>> Start Data
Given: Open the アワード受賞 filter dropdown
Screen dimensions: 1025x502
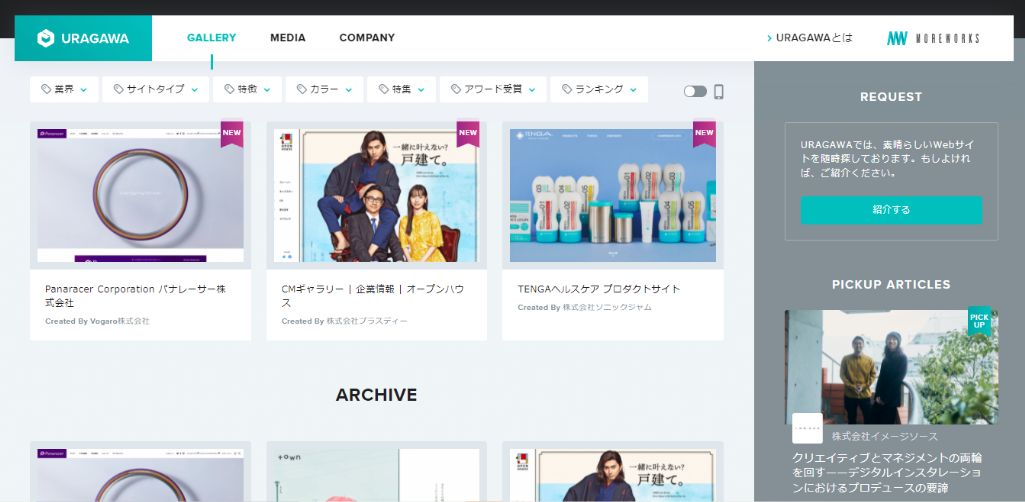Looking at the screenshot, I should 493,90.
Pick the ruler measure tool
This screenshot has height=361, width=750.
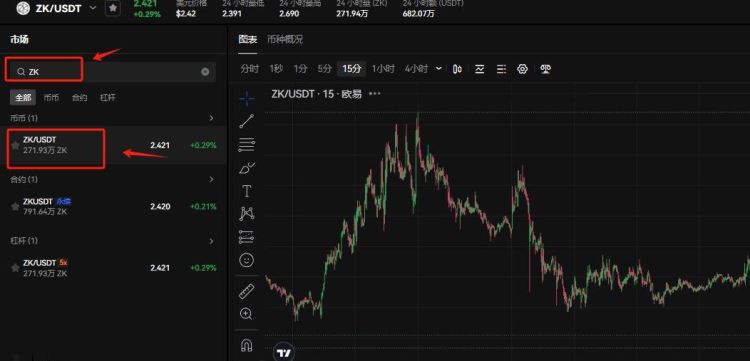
>> End Data
-- Objective --
Copy the records above word for word, leaving out the pictures.

-- Solution --
Given: Open the アワード受賞 filter dropdown
Screen dimensions: 1025x502
Looking at the screenshot, I should 493,90.
Pick the ruler measure tool
This screenshot has height=361, width=750.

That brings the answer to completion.